> **The exercise**
Tally the lines in the items below that contain the string "Task", and reply with the number alone.

________________________________________

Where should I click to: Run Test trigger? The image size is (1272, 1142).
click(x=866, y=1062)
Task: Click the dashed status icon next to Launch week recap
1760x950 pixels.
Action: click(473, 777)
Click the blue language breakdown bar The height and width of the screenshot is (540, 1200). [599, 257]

________________________________________

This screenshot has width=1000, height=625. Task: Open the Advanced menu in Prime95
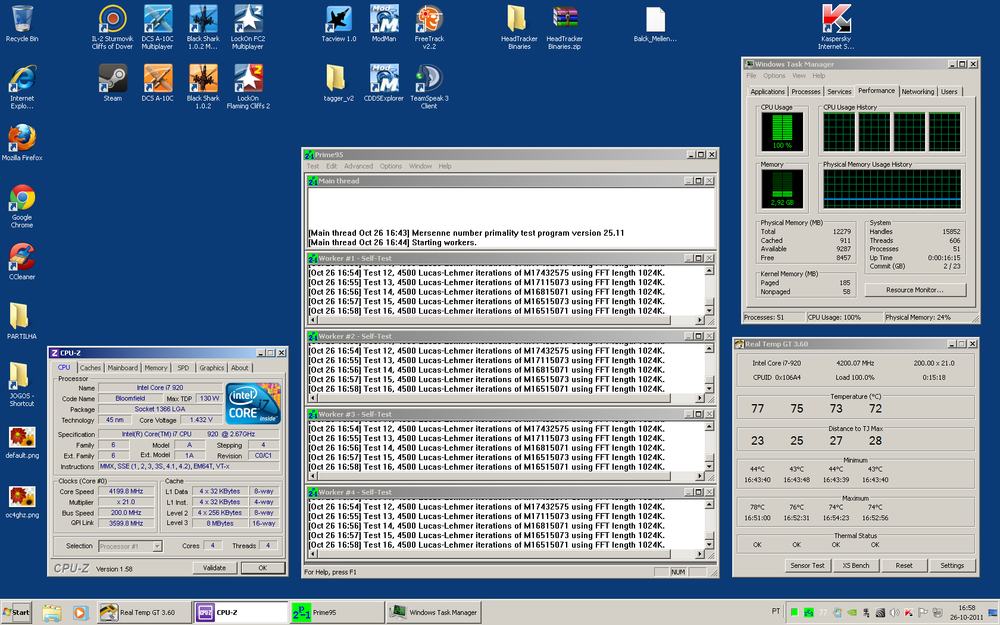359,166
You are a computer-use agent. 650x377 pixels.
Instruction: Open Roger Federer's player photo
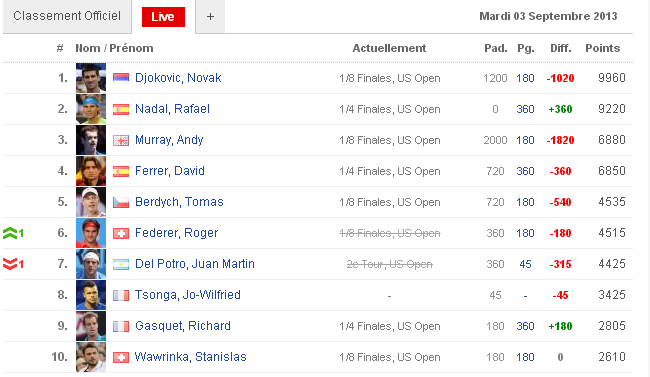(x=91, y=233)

________________________________________

> **Written response**
2